According to the NET translators' notes,
Scholars debate the appropriateness of this verse to this context.
Many see it as a gloss added by a postexilic scribe which was later
incorporated into the text. Both R. E. Clendenen (“Discourse
Strategies in Jeremiah 10, ” JBL 106 [1987]: 401-8) and W. L. Holladay
(Jeremiah [Hermeneia], 1:324–25, 334–35) have given detailed arguments
that the passage is not only original but the climax and center of the
contrast between the LORD and idols in vv. 2–16. Holladay shows that
the passage is a very carefully constructed chiasm (see accompanying
study note) which argues that “these” at the end is the subject of the
verb “will disappear” not the attributive adjective modifying heaven.
He also makes a very good case that the verse is poetry and not prose
as it is rendered in the majority of modern English versions.

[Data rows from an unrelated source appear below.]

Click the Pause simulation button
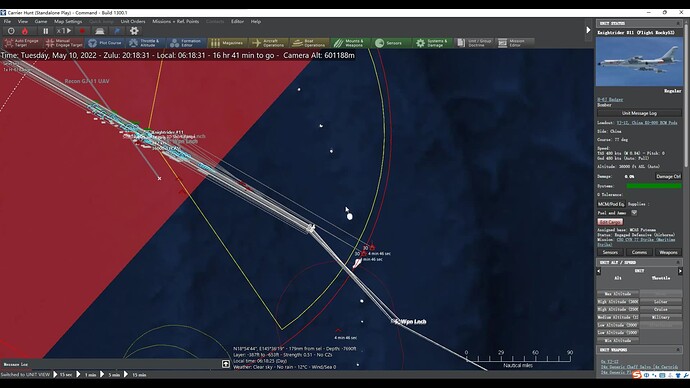This screenshot has height=388, width=690. pyautogui.click(x=46, y=31)
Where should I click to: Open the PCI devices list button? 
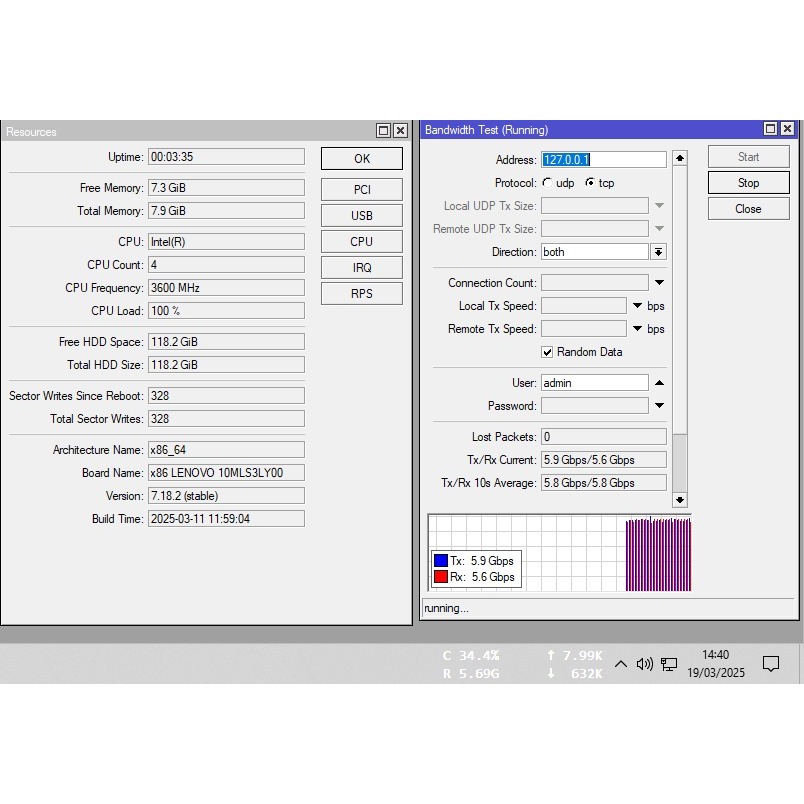click(361, 189)
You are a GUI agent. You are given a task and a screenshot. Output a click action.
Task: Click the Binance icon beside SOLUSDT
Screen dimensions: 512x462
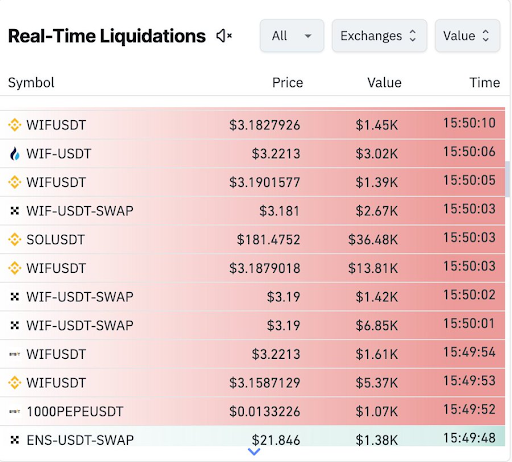click(x=14, y=239)
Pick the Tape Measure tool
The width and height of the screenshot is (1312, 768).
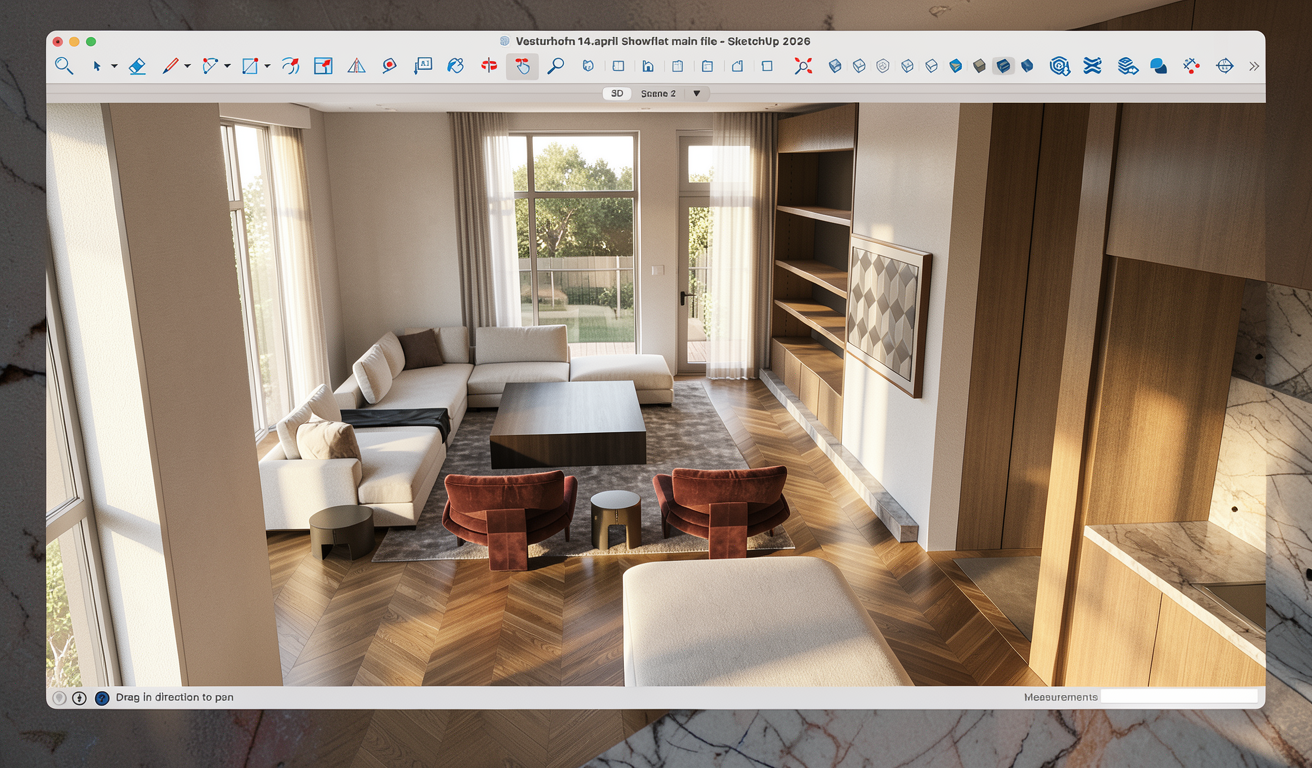point(389,66)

This passage is carefully structured and placed to contrast the LORD who is living and
eternal (v. 10) and made the heavens and earth (v. 12) with the idols
who did not and will disappear. It also has a very careful concentric
structure in the original text where “the gods” is balanced by
“these,” “heavens” is balance by “from under the heavens,” “the earth”
is balanced by “from the earth,” and “did not make” is balanced and
contrasted in the very center by “will disappear.” The structure is
further reinforced by the sound play/wordplay between “did not make”

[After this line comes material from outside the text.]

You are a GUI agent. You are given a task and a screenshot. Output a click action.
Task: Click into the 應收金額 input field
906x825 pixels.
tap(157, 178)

(Aram לָא עֲבַדוּ [la’ ’avadu]) and “will disappear” (Aram יֵאבַדוּ
[ye’vadu]). This is the rhetorical climax of Jeremiah’s sarcastic
attack on the folly of idolatry.1
The Faithlife Study Bible commentators point out,
While the switch to Aramaic here is unexpected and unusual, the chiasm
structuring the sentence suggests it may be a popular saying that uses
wordplay that would not have been possible in Hebrew. Aramaic was in
use at the time as an international diplomatic language (see Isa
36:11) and was known by the educated elite of Judah.2
From the various sources cited, it may have been a Aramaism that best made sense in Aramaic, similar to the use of Latin statements (e.g. quid pro quo) in modern English. Then again, it could have been a scribal gloss.

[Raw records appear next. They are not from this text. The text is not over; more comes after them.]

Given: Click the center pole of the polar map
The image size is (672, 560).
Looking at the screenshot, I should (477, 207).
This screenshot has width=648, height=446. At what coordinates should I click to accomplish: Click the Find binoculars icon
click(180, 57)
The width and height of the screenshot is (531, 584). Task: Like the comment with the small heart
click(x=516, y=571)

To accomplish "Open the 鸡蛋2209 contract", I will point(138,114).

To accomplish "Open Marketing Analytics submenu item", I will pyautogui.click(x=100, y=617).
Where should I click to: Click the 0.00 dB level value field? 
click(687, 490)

The other possible explanation is that Aramaic was the language of diplomacy and Jeremiah made a statement that the Israelites should say to their Babylonian captors when they ended up in future exile. This doesn't seem likely, however, and has little scholarly support.
Sources
1 Biblical Studies Press, The NET Bible First Edition Notes (Biblical Studies Press, 2006), Jer. 10:11.
2 John D. Barry, Michael R. Grigoni, Michael S. Heiser et al., Faithlife Study Bible (Bellingham, WA: Logos Bible Software, 2012), Jer. 10:11.